Comparison of performance using different extract preparation protocols. a) Cell-free production of WT GFP and genetically expanded Y35PrK GFP. Fluorescence intensity of produced WT and mutant GFP for four protocols: 1) S30 protocol 2) No intermediate inoculation, log phase maintained 3) No intermediate inoculation, stationary phase instead of log-phase added to final culture in small volume 4) Similar to 3, but added in large volume to final culture to obtain near-induction OD b) Cell-free production of WT GFP with extracts harvested at different OD₆₀₀. Original S30 protocol suggested bacterial harvest at OD== 2, compared to higher bacterial harvest at OD =3. The results are not significantly different (two-sided T-test, t = 1.57, df = 4, p-val = 0.19). c) Cell-free production of GFP for a comparison between different plasmids, using Pyl-OTS for UAG suppression. Fluorescence intensity of expressed protein from three different batches of WT GFP and Y35X plasmid preparations. Each plasmid type encoded had the same sequence but was purified independently.

Fig. 4

Cell-free production of double mutant GFP protein (Y35UAAD193UAG), using extracts mixtures of different ratios. Fluorescence intensity of double mutant production was compared to WT protein or double mutant without any Uaas (negative control). a) mixtures of OTS pairs and mixtures of OTS single components extract comparison for double mutant GFP production.
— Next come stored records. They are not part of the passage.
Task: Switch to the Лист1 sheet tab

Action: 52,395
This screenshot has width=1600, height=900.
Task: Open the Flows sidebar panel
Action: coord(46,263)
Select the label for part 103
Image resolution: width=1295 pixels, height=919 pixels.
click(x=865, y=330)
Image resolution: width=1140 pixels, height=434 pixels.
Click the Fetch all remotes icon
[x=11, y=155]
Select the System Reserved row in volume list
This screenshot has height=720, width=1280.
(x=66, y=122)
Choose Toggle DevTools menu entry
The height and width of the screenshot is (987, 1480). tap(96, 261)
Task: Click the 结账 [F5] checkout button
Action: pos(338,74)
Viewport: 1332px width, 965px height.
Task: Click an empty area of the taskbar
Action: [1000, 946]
A two-extracts mixture composed of AzF-OTS for UAA suppression and Pyl-OTS for UAG suppression, while a four-extracts mixture composed of the following extracts: 1) AzF synthetase 2) AzF tRNA for UAA suppression 3) PrK synthetase 4) PrK tRNA for UAG suppression. b) OTS pairs extract mixture, between AzF-OTS for UAA suppression and increasing quantities of Pyl-OTS for UAG suppression, at different ratios. c) Linear regression of extract dilution for double mutant GFP expression measured by GFP fluorescence. d) Lyophilized extracts and mixing ratios of AzF-OTS for UAA supression and Pyl-OTS for UAG supression: 1:1, black; 1:2, blue Extracts were rehydrated with varying volumes of water (t-test, ns represents p-val>0.05, * represents p-val = 0.02).

Fig. 5

TBK incorporation into proteins, using genetically expanded cell-free protein synthesis. a) Cell-free kinetics of GFP Y35X production in the presence of different TBK concentrations. b) Cell-free kinetics of RFP K15X production in the presence and absence of TBK. c) ESI mass spectra of purified RFP K15X with TBK, before and after boc-deprotection. d) Anti-ubiquitin Western blot of genetically expanded cell-free protein synthesis of the 36.4 kDa Ub-Intein-CBD construct. In the left panel: Cell-free reactions of incorporation of PrK and TBK in different concentrations. The right panel presents a comparison between TBK incorporated into two different branching sites, K48X and K63X, in the ubiquitin construct in the presence or absence of TBK, the bend in site 63 in the absence of TBK could be a result of stop codon readthrough.